**抜粋文:**
+ + + + +
参考:戸田恵梨香の出演作はなぜ再放送されるのか? “挑戦”の連続となった『SPEC』から考える


 戸田の出演作で再放送されたのは、『野ブタ。をプロデュース』(日本テレビ系)、『SPEC〜警視庁公安部公安第五課 未詳事件特別対策係事件簿』(TBS系)、『鍵のかかった部屋』(フジテレビ系)、『大恋愛〜僕を忘れる君と』(TBS系)の5本。キャリア初期のあどけない姿から、朝ドラ前に挑戦した近作など、女優・戸田恵梨香のこれまでを総覧して振り返ることができたこの自粛期間。再放送を振り返り、ライターの佐藤結衣氏は、以下のように語る。


「この自粛期間にいろいろな作品を観ることができ、改めて戸田さんの演技の上手さを確認できる機会だったと思います。個人的に戸田さんの演技で好きなところが、作品によって眼差しが全然違うところ。『野ブタ。』では学園のマドンナを演じ、愛されキャラとしての余裕を見せるような表情が印象的でした。『鍵のかかった部屋』だと、大野智さんに対して場をリードしていく凜とした立ち居振る舞い、『SPEC』に関しては、周囲に関心がなく何を考えているのか掴みにくいような部分を演出していて、よくよく考えてみると全部方向性が全く異なるんです。そう考えると、“戸田恵梨香といえばこういう役”というようなイメージがないですよね。これだけキャリアがあるにも関わらず“戸田恵梨香っぽい役”がなく、強いていうなら芯がしっかりしている女性というカテゴライズができるのですが、それは彼女自身が持っているパーソナルな魅力であって、それをどういった切り口で見せるのか作品によって変わっている印象です」


 佐藤氏は、戸田の転機となった『SPEC』はその芯の強さが視聴者に伝わった作品だったと分析する。
+ + + + +
[データ収集の記録]
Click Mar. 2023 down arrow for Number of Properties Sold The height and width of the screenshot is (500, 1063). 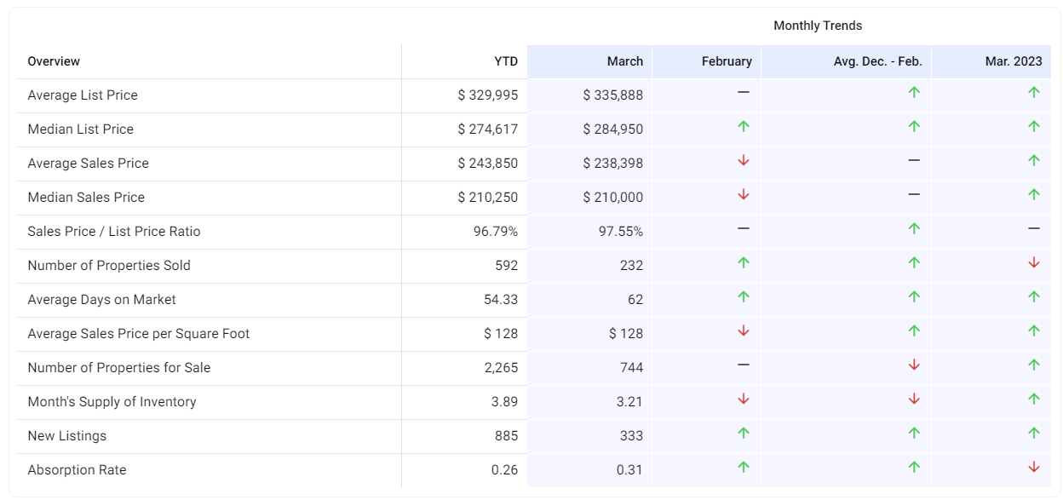(x=1033, y=262)
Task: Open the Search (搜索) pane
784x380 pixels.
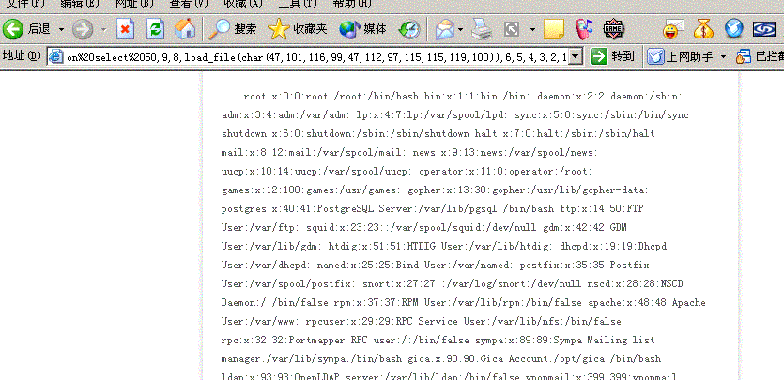Action: (x=233, y=30)
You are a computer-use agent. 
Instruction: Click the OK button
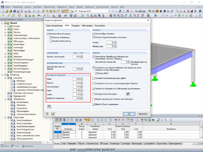(129, 114)
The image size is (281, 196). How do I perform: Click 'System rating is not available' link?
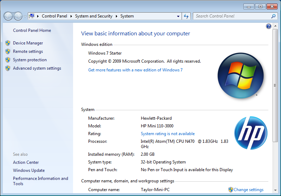point(168,134)
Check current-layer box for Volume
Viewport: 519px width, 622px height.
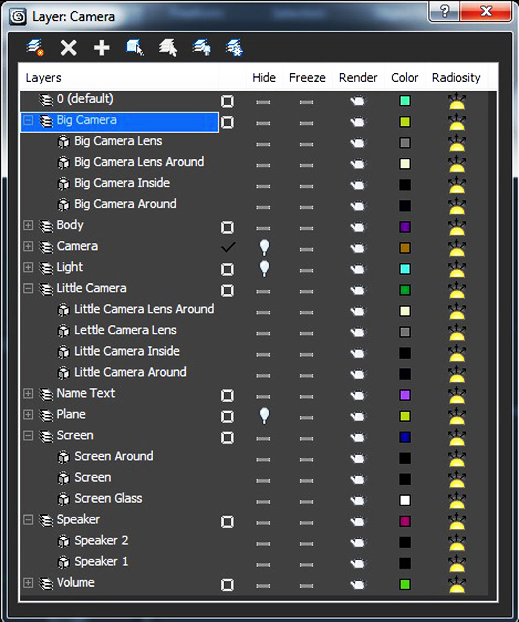(227, 585)
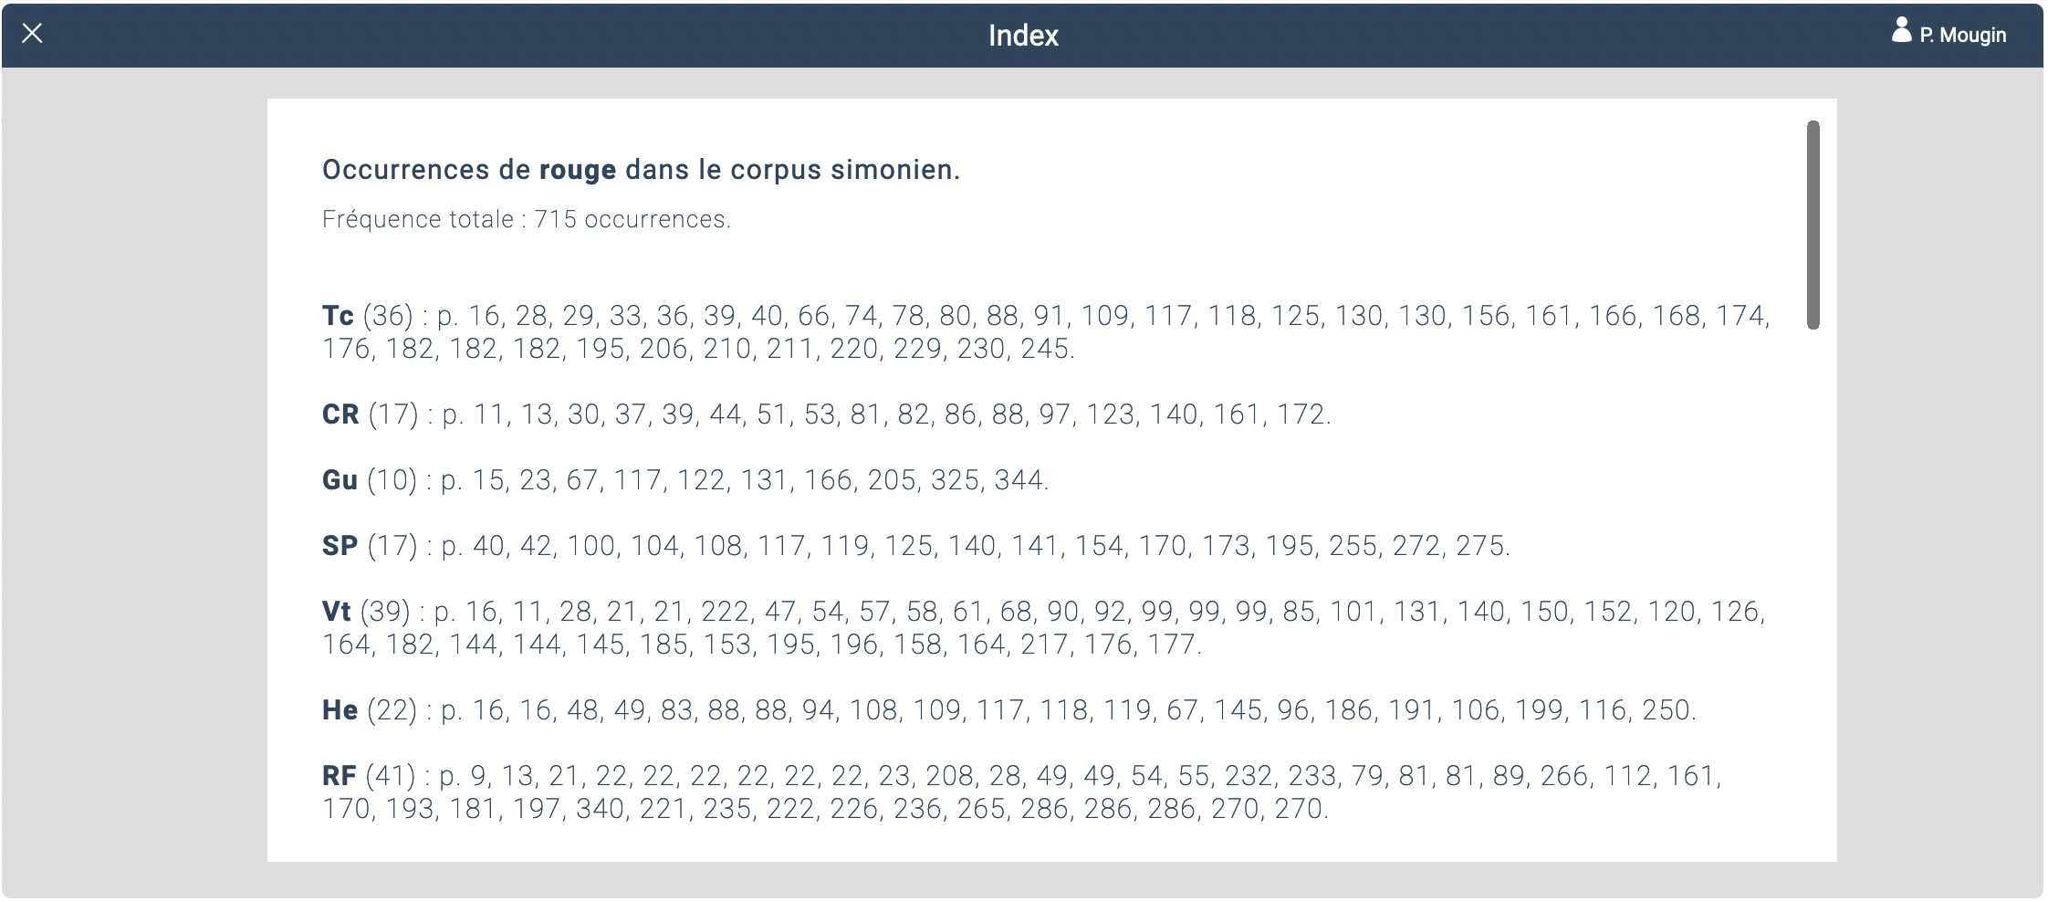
+ + + + +
**課題:**
a - 抜粋文の次の一文を英語に訳しなさい。「佐藤氏は、戸田の転機となった『SPEC』はその芯の強さが視聴者に伝わった作品だったと分析する。」
b - 抜粋文によると、戸田は『野ブタ。』でどのような役を演じたか答えなさい。
c - 抜粋文のうち、「戸田の出演作で再放送されたの」を含む語句で始まり「わった作品だったと分析する。」で終わる部分を、そのまま書き写しなさい。
これらの記録は、抜粋文とは別の出典から取られたものです。

**課題の結果:**
a - Sato observes that SPEC, which marked a turning point for Toda, was a work through which her inner strength came across to viewers.

b - 学園のマドンナです。

c -
戸田の出演作で再放送されたのは、『野ブタ。をプロデュース』(日本テレビ系)、『SPEC〜警視庁公安部公安第五課 未詳事件特別対策係事件簿』(TBS系)、『鍵のかかった部屋』(フジテレビ系)、『大恋愛〜僕を忘れる君と』(TBS系)の5本。キャリア初期のあどけない姿から、朝ドラ前に挑戦した近作など、女優・戸田恵梨香のこれまでを総覧して振り返ることができたこの自粛期間。再放送を振り返り、ライターの佐藤結衣氏は、以下のように語る。


「この自粛期間にいろいろな作品を観ることができ、改めて戸田さんの演技の上手さを確認できる機会だったと思います。個人的に戸田さんの演技で好きなところが、作品によって眼差しが全然違うところ。『野ブタ。』では学園のマドンナを演じ、愛されキャラとしての余裕を見せるような表情が印象的でした。『鍵のかかった部屋』だと、大野智さんに対して場をリードしていく凜とした立ち居振る舞い、『SPEC』に関しては、周囲に関心がなく何を考えているのか掴みにくいような部分を演出していて、よくよく考えてみると全部方向性が全く異なるんです。そう考えると、“戸田恵梨香といえばこういう役”というようなイメージがないですよね。これだけキャリアがあるにも関わらず“戸田恵梨香っぽい役”がなく、強いていうなら芯がしっかりしている女性というカテゴライズができるのですが、それは彼女自身が持っているパーソナルな魅力であって、それをどういった切り口で見せるのか作品によって変わっている印象です」


 佐藤氏は、戸田の転機となった『SPEC』はその芯の強さが視聴者に伝わった作品だったと分析する。